C'è un piccolo esercizio mentale
cui mi adisco ogni tanto, e lo trovo istruttivo assai. Quando mi viene
una fantasia ingombrante (ma mi sa che lo son tutte), tento di metterla
colle spalle al muro. La prova ab absurdum, in somma. Una trentina d'anni fa, un'epoca
dunque cui già seviziava il guruismo, mi ero fatto la
riflessione che diventare un guru e fondarsi una setta era certo un
mezzo efficiente di farsi un sacco di quattrini e di saziare i suoi
desideri di potere, di carisma e di sesso facile.
Ma col proseguire l'esercizio nei modi quivi
specificati, mi sono accorto dei seguenti dettagli: certo, il guru gode
di una autorità (pressapoco) incontestata. (Cotanti ci
provano conoscono peraltro rapidamente il loro dolore. Scomunicati! )
Certo, egli può godere di vantaggi materiali considerevoli,
senza pur menzionare il danaro facile. Ma ben bisogna accorgersi che,
persino in questa semplice proiezione speculativa, questa situazione
esclude in partenza il guru dal classico circuito della amicizie: vive
circondato da coloro i quali vengono attratti dal suo carisma e il suo
potere. I suoi veri amici tendono a staccarsi da lui, visto che
l'ambiente del guru gli rende sempre più intollerabile la
critica anziche le osservazioni negative. Chi più
è, non può più gioire della
discrezione dell'anonimato. Robert Pirsig, l'autore di Lo Zen e l'arte della manutenzione della
motocicletta,
nel suo libro seguente, Lila,
menziona
che un maestro zen, nel corso di una ritirata a loro aveva detto: "Non
diventate troppo celebri, seno andrete direttamente all'Inferno".
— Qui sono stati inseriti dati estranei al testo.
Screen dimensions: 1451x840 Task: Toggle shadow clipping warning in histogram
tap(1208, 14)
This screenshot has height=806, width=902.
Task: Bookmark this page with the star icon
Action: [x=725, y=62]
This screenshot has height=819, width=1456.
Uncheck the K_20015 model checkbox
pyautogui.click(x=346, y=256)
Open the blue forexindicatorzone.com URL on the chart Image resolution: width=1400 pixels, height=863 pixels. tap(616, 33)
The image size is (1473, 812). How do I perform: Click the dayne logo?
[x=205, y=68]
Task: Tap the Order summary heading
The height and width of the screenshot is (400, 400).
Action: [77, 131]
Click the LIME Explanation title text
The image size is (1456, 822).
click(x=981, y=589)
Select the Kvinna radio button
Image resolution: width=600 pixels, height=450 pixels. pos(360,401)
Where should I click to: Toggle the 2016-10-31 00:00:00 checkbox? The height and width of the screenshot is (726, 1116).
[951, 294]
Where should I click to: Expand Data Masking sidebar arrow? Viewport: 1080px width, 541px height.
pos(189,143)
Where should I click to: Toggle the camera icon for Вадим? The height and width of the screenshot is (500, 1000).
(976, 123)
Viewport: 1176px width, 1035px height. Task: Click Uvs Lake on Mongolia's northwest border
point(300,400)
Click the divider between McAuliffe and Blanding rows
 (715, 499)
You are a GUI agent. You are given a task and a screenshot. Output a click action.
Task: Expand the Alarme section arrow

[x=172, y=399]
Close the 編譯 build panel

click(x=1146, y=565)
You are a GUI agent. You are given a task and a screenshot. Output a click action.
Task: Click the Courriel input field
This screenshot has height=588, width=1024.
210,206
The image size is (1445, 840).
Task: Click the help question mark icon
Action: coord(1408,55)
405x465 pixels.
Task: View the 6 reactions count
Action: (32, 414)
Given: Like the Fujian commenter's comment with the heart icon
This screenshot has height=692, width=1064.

Forse può il guru farsi tutte le
ragazze (o magari i ragazzi) che vorrà. (Giovane, avevo
incontrato un tipo che mi si era confidato che il suo guru gli faceva
le penetrazioni sessuali anali, a fine di "fargli scoprire la sua
Kundalini." Ovviamente, non mi fù possibile fargli valere
che stava facendosi ... avere). Ma quando potrà il guru
assicurarsi che la persona è sincera, e non attratta da
tutto tranne la sua persona reale? Stiamo nella situazione del famoso
dilemma di Armida, che usa della magia per sedurre Rinaldo. Ma quando
ci riesce, subito si lamenta che Rinaldo a lei è legato solo
in modo coatto. Vorrebbe che l'amore di lui per lei fosse sincero, ma
non lo può essere se egli libero non è, e se lo
libera, ella sa che lo perderà...
Ma quel che più mi aveva
disgustato in quella proiezione, era l'idea di non poter mai far nulla
senza venir spiato, accompagnato, inseguito dalle assiduità
dagli ammiratori ed seguaci, ecc. Che il dire "Basta, sono stufo, me ne
vado a Tahiti!" non sia possibile, perché, ad ogni modo, ci
sarebbero sempre minimo uno o due cretini a voler accompagnarti a tutti
costi, mi era parso insoportabile. Mi piace essere libero nei miei
movimenti, è una delle ragioni perché mi piace la
moto. Ma come andare colla moto (perlomeno al modo che a me piace)
quando si è un guru?.
Finalmente, mi pare quindi che se ci si tiene
alla propria libertà, si evita di diventare un guru. E se si
è sinceri nella propria volontà di aiutare gli
altri, si evito lo stesso di diventare un guru. Ma è meno
facile. Come resistere all'adulazione frenetica di ammiratori e trici
quando si è circondati da loro, in una situazione che
valorizzi tanto e così necessariamente la nostra piccola
persona? Al tipo che ha un minimo di complessi, può
dimostrarsi devastante.
Sin dall'estate scorsa, jsono anch'io
presunto essere un "maestro zen". Se c'è chi tale
affermazione fassi crollare di risate, ne sarò felicissimo,
visto che le risate fanno bene. Ovviamente, per essere un maestro, ci
vogliono gli allievi, e finora potevo ancora rassicurarmi al vedere che
non ne ho uno solo. Purtroppo, devo ammettere che non è del
tutto vero. Non è vero perché, come ho
riflettuto, non c'è bisogno avere una classe ed un gruppo di
allievi iscritti per insegnare: è una cosa che facccio ogni
giorno, il più discretamente possibile, per evitare un mio
enorme diffetto: l'essere "cattedratico". In seguito, ci sono delle
persone che mi consultano regolarmente per corriere elettronico, e a
quelle mi sento il dovere di reispondere quanto più
onestamente che possibile.
Siccome la mia priorità
più immediata, per il momento, è di uscire dal
buco nel quale la mia incuria mi ha buttato, ho ben poca voglia di
precipitarmi in piazza per gridare "Udite! Udite! Venite ascoltare la
Buona Parola del Buddha cui sono uno degli eredi (no 91!). Diffido
molto troppo di me stesso, di una parte, e sopratutto, sono molto
troppo pigro, rispetto agli argomenti quivi menzionati. Ma mi sa che
dovrò qualche giorno cedere alle sirene del dovere. E
lì mi toccherà radoppiare la vigilanza.